→ **WHAT THE TASK REQUIRES**
Every line from the one with "[Follow on Instagram] (1032, 49)" to the one with "[कोरोना के खिलाफ", including those two, is to be copied exactly; all other lines of the entries below are left out.
RECORDS SUPPLIED section start
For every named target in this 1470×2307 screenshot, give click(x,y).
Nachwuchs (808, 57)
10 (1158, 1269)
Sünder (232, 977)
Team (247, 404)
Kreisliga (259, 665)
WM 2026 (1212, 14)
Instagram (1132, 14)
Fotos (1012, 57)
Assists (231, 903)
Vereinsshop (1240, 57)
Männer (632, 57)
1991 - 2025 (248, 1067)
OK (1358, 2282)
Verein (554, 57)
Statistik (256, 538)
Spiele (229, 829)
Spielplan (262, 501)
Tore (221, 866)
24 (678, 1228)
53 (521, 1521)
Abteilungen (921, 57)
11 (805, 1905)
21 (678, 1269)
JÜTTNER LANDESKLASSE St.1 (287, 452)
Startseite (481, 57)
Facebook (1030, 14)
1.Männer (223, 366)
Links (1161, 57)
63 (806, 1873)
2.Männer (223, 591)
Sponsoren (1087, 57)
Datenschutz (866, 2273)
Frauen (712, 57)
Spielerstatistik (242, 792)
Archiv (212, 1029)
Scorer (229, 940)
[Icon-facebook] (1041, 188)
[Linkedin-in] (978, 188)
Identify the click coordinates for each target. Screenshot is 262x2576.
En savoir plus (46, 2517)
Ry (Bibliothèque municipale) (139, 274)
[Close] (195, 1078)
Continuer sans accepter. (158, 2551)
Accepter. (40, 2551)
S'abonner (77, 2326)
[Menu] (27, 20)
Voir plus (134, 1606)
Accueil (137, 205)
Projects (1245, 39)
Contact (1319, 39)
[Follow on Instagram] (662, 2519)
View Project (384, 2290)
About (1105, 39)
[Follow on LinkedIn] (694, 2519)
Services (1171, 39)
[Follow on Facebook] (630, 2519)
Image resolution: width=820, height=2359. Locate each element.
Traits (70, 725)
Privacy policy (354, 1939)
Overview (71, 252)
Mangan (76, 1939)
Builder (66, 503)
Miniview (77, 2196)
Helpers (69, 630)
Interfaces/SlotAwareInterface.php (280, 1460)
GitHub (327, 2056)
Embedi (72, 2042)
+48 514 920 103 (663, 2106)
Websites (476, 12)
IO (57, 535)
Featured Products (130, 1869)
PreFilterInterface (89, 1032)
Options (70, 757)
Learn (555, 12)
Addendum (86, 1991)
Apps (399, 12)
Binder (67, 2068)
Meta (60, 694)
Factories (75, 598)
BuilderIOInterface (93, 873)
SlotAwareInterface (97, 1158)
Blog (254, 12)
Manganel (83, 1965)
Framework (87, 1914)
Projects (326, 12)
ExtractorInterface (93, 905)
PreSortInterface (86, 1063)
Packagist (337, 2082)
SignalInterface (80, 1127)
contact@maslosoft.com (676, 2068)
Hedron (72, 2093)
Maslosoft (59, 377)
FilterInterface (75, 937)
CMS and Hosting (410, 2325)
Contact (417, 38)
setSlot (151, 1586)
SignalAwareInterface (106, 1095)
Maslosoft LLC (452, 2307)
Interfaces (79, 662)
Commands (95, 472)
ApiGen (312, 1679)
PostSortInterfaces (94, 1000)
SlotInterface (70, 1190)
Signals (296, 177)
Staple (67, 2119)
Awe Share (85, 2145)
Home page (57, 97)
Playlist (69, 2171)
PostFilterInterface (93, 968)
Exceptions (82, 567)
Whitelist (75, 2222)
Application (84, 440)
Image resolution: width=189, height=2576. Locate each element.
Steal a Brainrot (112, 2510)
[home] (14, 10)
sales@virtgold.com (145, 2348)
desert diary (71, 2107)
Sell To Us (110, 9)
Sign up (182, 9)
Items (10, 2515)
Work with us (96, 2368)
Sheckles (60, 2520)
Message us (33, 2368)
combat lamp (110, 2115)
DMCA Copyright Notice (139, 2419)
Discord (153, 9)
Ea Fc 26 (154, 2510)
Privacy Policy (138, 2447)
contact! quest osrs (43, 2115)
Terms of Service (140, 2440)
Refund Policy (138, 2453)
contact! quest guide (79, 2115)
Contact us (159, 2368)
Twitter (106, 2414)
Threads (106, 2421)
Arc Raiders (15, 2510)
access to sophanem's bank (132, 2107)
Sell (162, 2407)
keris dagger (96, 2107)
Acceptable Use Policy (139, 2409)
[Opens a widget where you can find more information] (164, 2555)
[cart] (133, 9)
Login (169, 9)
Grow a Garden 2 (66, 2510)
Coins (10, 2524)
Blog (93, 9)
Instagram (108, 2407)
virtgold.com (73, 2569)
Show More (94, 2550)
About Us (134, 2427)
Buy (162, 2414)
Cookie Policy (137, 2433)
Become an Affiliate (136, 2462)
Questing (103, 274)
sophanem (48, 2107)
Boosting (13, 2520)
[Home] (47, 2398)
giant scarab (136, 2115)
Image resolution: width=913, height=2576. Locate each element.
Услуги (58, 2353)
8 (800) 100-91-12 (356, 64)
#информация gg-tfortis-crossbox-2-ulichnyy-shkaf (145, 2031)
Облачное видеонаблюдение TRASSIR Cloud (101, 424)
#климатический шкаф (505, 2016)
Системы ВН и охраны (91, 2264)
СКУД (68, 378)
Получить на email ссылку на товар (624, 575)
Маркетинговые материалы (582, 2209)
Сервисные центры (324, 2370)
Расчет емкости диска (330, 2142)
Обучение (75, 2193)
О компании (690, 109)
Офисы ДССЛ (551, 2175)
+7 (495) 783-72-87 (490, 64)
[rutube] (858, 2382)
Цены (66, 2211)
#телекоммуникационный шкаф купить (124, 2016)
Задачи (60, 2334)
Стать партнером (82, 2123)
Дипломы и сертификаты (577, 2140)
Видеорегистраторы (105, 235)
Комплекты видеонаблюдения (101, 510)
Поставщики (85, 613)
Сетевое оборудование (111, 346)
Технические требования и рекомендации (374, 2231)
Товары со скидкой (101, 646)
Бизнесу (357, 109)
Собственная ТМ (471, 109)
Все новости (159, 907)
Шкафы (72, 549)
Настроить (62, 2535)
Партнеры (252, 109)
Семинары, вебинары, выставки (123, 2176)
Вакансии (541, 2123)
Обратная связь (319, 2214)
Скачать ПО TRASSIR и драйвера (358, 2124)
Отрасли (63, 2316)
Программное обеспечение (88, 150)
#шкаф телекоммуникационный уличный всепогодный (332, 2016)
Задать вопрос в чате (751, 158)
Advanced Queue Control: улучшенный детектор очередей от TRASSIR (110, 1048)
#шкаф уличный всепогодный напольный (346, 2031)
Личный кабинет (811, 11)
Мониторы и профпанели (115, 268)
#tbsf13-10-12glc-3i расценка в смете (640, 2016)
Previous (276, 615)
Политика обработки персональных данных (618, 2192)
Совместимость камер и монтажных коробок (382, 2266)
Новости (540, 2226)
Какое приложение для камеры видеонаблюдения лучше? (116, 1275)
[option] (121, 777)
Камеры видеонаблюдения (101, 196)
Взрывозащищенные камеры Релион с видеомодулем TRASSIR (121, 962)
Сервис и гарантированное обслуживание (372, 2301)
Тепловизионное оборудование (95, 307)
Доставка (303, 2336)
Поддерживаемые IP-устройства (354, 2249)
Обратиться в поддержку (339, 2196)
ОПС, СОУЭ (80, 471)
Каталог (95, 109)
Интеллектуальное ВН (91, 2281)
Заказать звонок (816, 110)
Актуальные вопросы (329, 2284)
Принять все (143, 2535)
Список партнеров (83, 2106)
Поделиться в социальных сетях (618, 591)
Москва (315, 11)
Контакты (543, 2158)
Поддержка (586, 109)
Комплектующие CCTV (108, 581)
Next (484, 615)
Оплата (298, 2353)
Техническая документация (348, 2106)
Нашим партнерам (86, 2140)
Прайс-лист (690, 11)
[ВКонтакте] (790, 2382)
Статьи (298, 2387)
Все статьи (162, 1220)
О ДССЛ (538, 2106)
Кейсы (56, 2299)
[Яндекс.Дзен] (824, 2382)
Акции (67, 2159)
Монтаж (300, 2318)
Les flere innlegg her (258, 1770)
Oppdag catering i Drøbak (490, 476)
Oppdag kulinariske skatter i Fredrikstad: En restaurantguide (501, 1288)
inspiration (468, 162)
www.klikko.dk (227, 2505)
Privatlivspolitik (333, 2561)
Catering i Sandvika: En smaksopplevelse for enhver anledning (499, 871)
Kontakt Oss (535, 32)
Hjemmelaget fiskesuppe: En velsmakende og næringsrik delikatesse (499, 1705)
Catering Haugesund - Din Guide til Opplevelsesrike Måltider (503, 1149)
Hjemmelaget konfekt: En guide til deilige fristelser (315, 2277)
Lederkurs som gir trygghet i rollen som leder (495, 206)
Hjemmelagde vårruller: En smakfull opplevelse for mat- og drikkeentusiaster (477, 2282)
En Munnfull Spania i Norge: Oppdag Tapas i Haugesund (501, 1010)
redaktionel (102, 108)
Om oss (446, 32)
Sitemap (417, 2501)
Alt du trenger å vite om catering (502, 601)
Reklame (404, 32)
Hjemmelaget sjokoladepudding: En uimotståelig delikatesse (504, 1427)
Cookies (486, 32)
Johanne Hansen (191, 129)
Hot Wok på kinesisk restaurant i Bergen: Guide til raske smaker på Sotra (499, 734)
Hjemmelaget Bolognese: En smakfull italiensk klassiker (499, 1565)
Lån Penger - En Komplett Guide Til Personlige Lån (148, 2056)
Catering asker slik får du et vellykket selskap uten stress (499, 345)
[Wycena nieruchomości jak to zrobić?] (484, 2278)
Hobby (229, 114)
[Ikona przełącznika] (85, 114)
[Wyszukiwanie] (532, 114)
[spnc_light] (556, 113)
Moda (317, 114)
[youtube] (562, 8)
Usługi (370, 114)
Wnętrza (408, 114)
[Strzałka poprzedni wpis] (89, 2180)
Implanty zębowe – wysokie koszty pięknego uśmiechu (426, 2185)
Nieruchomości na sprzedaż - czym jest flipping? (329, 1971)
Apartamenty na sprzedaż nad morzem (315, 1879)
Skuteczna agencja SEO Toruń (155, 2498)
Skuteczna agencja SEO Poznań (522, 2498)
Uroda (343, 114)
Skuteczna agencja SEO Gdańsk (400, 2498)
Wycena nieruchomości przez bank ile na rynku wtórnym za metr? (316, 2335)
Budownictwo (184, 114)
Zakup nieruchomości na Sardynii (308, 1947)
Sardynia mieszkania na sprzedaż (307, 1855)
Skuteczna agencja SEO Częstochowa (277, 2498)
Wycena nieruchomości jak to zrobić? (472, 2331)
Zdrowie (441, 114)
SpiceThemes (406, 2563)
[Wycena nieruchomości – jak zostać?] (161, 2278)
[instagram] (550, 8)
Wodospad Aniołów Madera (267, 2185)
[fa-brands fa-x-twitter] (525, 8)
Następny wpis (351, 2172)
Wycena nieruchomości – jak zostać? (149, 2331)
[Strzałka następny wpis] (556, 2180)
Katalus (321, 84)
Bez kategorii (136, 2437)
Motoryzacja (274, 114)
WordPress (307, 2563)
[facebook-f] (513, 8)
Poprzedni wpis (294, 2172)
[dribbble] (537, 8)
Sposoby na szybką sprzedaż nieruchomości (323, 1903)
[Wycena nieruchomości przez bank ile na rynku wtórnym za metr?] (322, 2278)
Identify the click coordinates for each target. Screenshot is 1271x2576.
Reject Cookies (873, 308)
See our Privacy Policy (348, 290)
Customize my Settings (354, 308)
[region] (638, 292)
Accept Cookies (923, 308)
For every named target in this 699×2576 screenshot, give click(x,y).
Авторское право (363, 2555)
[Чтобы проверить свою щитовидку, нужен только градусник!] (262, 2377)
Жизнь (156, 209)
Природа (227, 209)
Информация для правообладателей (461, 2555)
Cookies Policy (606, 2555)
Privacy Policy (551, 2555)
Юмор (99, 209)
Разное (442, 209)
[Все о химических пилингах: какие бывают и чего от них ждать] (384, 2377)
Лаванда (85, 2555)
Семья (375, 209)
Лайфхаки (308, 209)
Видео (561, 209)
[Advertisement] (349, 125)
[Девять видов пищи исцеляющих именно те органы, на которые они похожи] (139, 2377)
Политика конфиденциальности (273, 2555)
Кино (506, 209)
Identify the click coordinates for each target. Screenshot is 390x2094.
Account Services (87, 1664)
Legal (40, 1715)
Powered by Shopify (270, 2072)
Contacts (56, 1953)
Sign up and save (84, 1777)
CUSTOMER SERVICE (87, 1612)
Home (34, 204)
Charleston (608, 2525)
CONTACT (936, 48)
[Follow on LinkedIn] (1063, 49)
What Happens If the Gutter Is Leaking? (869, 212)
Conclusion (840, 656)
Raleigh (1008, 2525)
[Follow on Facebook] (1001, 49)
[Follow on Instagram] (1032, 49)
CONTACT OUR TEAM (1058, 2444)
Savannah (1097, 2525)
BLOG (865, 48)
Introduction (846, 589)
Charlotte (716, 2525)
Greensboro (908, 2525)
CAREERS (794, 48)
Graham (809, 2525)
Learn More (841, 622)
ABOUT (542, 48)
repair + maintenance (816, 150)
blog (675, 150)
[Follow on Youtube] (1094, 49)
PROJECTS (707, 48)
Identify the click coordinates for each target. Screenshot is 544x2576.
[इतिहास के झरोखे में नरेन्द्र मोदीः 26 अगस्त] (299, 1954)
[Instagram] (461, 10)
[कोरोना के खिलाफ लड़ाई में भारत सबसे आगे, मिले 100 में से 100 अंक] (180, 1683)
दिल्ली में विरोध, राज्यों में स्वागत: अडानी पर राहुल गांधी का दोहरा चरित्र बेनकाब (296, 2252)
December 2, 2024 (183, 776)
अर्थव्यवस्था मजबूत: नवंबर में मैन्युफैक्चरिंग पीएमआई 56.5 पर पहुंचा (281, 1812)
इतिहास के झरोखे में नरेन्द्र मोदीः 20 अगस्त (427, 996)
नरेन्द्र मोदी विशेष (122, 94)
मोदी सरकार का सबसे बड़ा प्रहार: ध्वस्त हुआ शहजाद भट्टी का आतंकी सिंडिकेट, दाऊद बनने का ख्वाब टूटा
RECORDS SUPPLIED section end
→ **RESPONSE TO THIS EXERCISE**
[Follow on Instagram] (1032, 49)
CONTACT OUR TEAM (1058, 2444)
Savannah (1097, 2525)
BLOG (865, 48)
Introduction (846, 589)
Charlotte (716, 2525)
Greensboro (908, 2525)
CAREERS (794, 48)
Graham (809, 2525)
Learn More (841, 622)
ABOUT (542, 48)
repair + maintenance (816, 150)
blog (675, 150)
[Follow on Youtube] (1094, 49)
PROJECTS (707, 48)
Identify the click coordinates for each target. Screenshot is 544x2576.
[इतिहास के झरोखे में नरेन्द्र मोदीः 26 अगस्त] (299, 1954)
[Instagram] (461, 10)
[कोरोना के खिलाफ लड़ाई में भारत सबसे आगे, मिले 100 में से 100 अंक] (180, 1683)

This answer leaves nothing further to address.